From Wellness Wednesdays to virtual lunchtime talks, well-being content provided under the project through Instagram, Facebook, Twitter, LinkedIn and other channels has been viewed during COVID-19 lockdown more than 600,000 times. Some 60 per cent of viewers are in Canada, but others hail from abroad, including England, Iran, India and Brazil.

‘It’s not just specifically for veterinarians’

Dr. Andria-Jones-Bitton smiles for the camera
Dr. Andria-Jones-Bitton

“We have a very international audience of people in the veterinary world,” said Jane Dawkins, OVC manager of social media and a project collaborator. “It’s not just specifically for veterinarians. It’s open to the community.”

The COVID-19 well-being initiative grew out of an existing resilience rotation led by Jones-Bitton for fourth-year veterinary medicine students. She invited students in the class to suggest activities as an experiential learning exercise.

Each week, she updates the material, consisting of text as well as illustrations by Alex Sawatzky, a population medicine graduate. A social media team led by Dawkins brainstorms and designs online activities to promote each of eight “domains” of well-being: emotional, intellectual, physical, spiritual, environmental, social, occupational and financial.

What started as student stress relief has grown into a social media platform for keeping the rest of the world – or at least a small chunk of it – calm during the current coronavirus pandemic.

Jones-Bitton has shared the material with farm groups such as the Ontario Federation of Agriculture and veterinary schools across Canada and abroad. “Each Wednesday, I share the new domain with my contacts from over 100 agricultural organizations at provincial and federal levels across Canada, who have gone on to share the materials with their membership listserves, management teams and social media,” she said. “I even heard that a school in New Zealand is sharing it.”

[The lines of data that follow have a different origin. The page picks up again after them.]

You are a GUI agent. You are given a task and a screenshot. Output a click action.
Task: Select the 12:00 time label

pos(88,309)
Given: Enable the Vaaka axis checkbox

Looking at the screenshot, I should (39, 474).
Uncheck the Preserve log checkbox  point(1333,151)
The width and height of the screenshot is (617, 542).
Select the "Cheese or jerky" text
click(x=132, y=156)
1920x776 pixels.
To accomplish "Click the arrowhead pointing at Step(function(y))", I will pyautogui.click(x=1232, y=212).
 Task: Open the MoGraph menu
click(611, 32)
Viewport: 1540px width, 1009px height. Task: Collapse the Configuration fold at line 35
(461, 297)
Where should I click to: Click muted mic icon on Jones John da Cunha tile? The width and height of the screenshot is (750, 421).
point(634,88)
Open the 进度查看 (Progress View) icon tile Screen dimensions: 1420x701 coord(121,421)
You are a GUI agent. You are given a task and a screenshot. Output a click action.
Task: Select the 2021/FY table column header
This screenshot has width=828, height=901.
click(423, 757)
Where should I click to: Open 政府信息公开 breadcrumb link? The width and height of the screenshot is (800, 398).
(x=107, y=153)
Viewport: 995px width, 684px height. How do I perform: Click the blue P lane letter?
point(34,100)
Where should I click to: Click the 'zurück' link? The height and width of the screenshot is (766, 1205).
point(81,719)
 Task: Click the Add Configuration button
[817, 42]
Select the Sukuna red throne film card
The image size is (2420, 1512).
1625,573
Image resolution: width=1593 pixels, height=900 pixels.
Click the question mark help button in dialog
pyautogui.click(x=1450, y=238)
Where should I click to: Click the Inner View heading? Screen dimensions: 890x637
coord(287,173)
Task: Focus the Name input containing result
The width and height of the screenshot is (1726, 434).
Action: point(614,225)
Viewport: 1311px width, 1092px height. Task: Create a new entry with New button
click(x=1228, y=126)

Emotional well-being includes practising self-compassion

For emotional well-being, suggested activities included gratitude Ping-Pong (taking turns with a partner to list things that spark gratitude), meditation apps such as Headspace, and setting daily news and media limits. Social well-being included online book and game clubs, and virtual Netflix parties.

Environmental well-being focused on indoor activities such as moving your work and study space to different parts of your home, playing music and decluttering.

For intellectual well-being, the group recommended taking up a hobby, reading, listening to podcasts and taking an online course. That week, Dawkins posted a video showing how to cook a Thai noodle recipe. Earlier, she photographed her two cats to make a cartoon to share.

“In these times, we have to be willing to be weird,” she said. “There’s a sense of fun that brings people together.”

Esmaeilbeigi, a fourth-year DVM student on the committee, said the college wellness initiative is intended to “use our social media platform to get people thinking about what to do at home and thinking about something other than COVID – something fun to relieve stress.”

She’s been practising abstract drip painting and catching up on reading fiction.

“I haven’t read a full book since my first year of undergrad,” she said. “It’s been nice to get back into it.”

For Jones-Bitton, emotional well-being includes practising self-compassion and recognizing that others may be encountering similar feelings about life in a pandemic. She’s been assembling jigsaw puzzles on weekends with coffee in hand, keeping up with a two-decade-old book club, and practising breathing techniques recommended by Kathy Somers, who leads a stress management and high-performance clinic at U of G.

OVC is also running virtual lunchtime talks with experts as a variation on its existing program of in-person sessions. More than 500 people took part in one mid-April talk on pandemic survival skills given by OVC grad and veterinary coach Leann Benedetti.